Painting of the month for February 2020

Love Steering the Boat of Humanity

1899-1901. Oil on canvas Watts Gallery

For an artist who did not adhere to any dogmatic faith, many of the works by George Frederic Watts (1817-1904) is saturated in spirituality. Images of life and death, virtue and sin, the earth-bound and the otherworldly through religious and moral subject matter dominate his artistic output and were often utilised to reflect both universal ideas of the eternal as well as socio-political current affairs. This painting is no exception. Upon first viewing of Love Steering the Boat of Humanity (1899-1901) one would be forgiven for seeing only the former of the two layers of meaning. A small wooden boat carrying two passengers is being tossed violently by the waves in the foreground. A threatening sky above bears down on the scene with the palpable weight of a storm. The slumped figure in the back of the boat is Humanity, exhausted and helpless despite his obvious physical strength. Steering the boat is the personification of Love, Humanity’s powerful rescuer, golden-haired and muscular. As the boat is thrown tumultuous waves foaming around the hull, Love struggles to steer the vessel to safety. The dramatic tilt of the boat and the closely-cropped, zoomed-in composition create a sense of inescapable drama. Several preliminary sketches for this painting owned by the gallery show Watts’ creative process to arrive at this powerful arrangement.
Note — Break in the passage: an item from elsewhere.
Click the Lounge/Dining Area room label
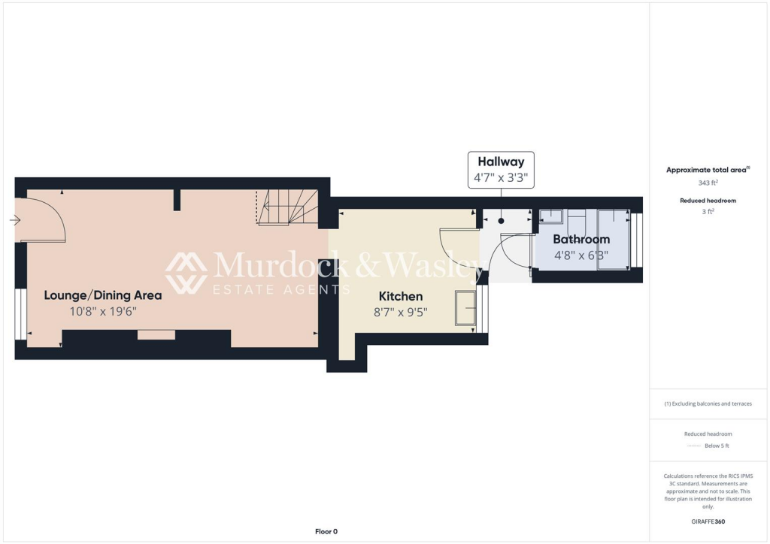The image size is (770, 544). [x=103, y=295]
Watts’ wife, Mary Seton Watts, described her husband’s work as an ‘endeavour to put into visible form the ideas of the present age.’[1] This painting, seemingly an accessible allegorical scene, the artist is expressing his concerns for contemporary issues, namely the Boer War. The British Empire and other European powers had colonies in South Africa and had been battling for control in the 19th century, striving to expand their territory, exploiting natural resources and enforcing their culture in their colonies. To Watts, who was passionately anti-war and violence of all kind, this must have been humankind at its worst.
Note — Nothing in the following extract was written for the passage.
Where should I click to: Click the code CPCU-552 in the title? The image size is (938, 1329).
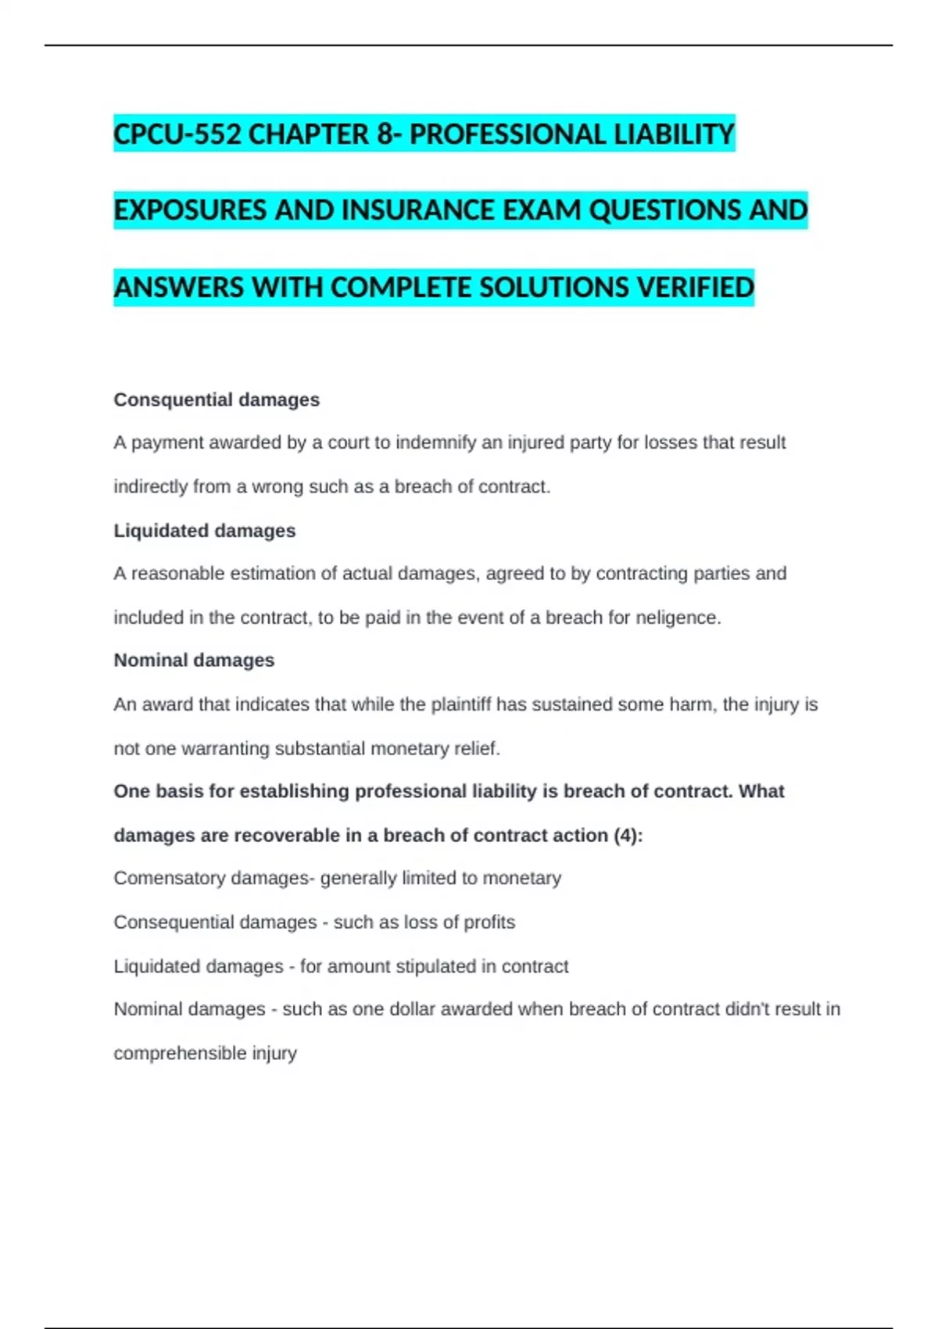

Humanity, defeated and almost lifeless, is saved by Love. Under Love’s protection and direction, humankind will endure. Sunlight and blue sky are¬†breaking through the smoky clouds, an unmistakable sign of hope. Humanity cannot master the seas or the storms of life alone, and while suffering and difficulty are guaranteed Love is represented as a constant reliable throughout.

 

[1] Macmillan, Hugh. The Temple Biographies: G. F. Watts. p.182.